Residential Magazine

Equal Justice

Artificial intelligence could be a solution for appraisal bias

By Tony Pistilli

A wave of lawsuits over appraisal bias puts an unwelcome spotlight on real estate valuations. For mortgage lenders, it’s about more than legal trouble. It’s about maintaining trust by keeping appraisals accurate and credible for every homeowner.

This is an industrywide issue, not an isolated incident. Appraisal methods need significant changes to address discrimination and bias. The situation calls for getting ahead of problems by integrating better, more efficient systems to ensure appraisals reflect actual property condition and quality values.

Take the Santander Bank lawsuit. A Connecticut couple accused the bank and its appraiser of undervaluing their property because they are an interracial couple, according to Law360. The bank’s appraiser valued the property at $780,000 and denied the application for a refinance. The couple ‘whitewashed’ the home — removing all family photos or references to Black culture — and went to another bank that valued the home at $1.2 million.

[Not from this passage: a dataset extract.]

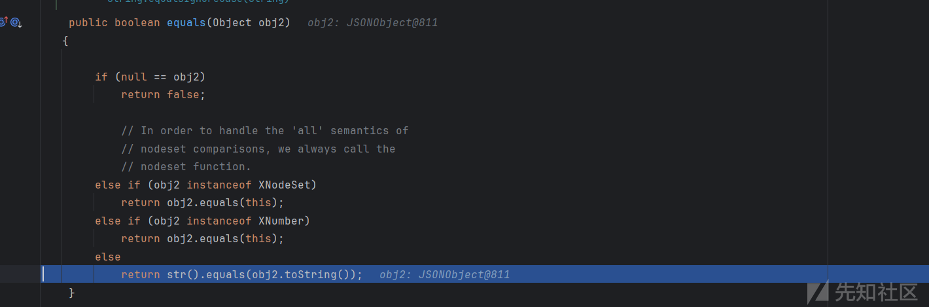Image resolution: width=929 pixels, height=307 pixels.
Task: Click the method's opening brace
Action: point(65,41)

The bank and the couple came to a settlement agreement in December. Terms of the settlement were not disclosed. Whether intentional or unintentional, varying appraisals can mean big money differences in real estate deals.

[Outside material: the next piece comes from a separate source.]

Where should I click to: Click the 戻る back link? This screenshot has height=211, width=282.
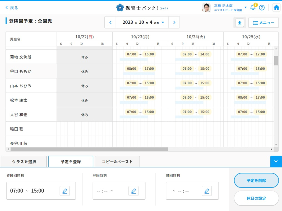12,8
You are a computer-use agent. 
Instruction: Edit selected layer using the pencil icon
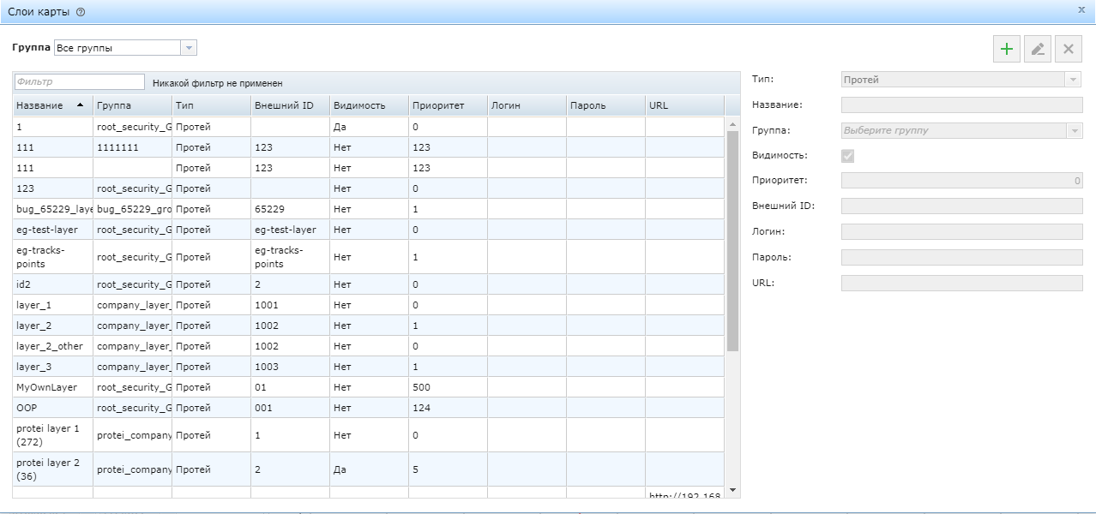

The mortgage industry needs to shift toward more standardized, objective appraisal methods. When valuations vary by hundreds of thousands of dollars, it raises questions about human appraisers’ vulnerabilities to bias and how that affects fairness. This type of case should force soul-searching on the mortgage industry’s part. The business should encourage measures to prevent bias and ensure equitable valuations.

Ethical lending

Getting appraisals right is central to ethical real estate and fair lending. The subjectivity in older methods often causes inconsistencies. Appraisers are human, and when they interpret various factors — location, quality, condition and market trends — differing views are created based on their own life experiences.

Even when unintentional, this variability can mean similar properties are inequitably appraised for different values, undermining fairness in deals. Recognizing this issue, the industry is exploring advanced tech tools that minimize human error and enable objective, accurate valuations. The goal for everyone should be to ensure the removal of bias from the equation.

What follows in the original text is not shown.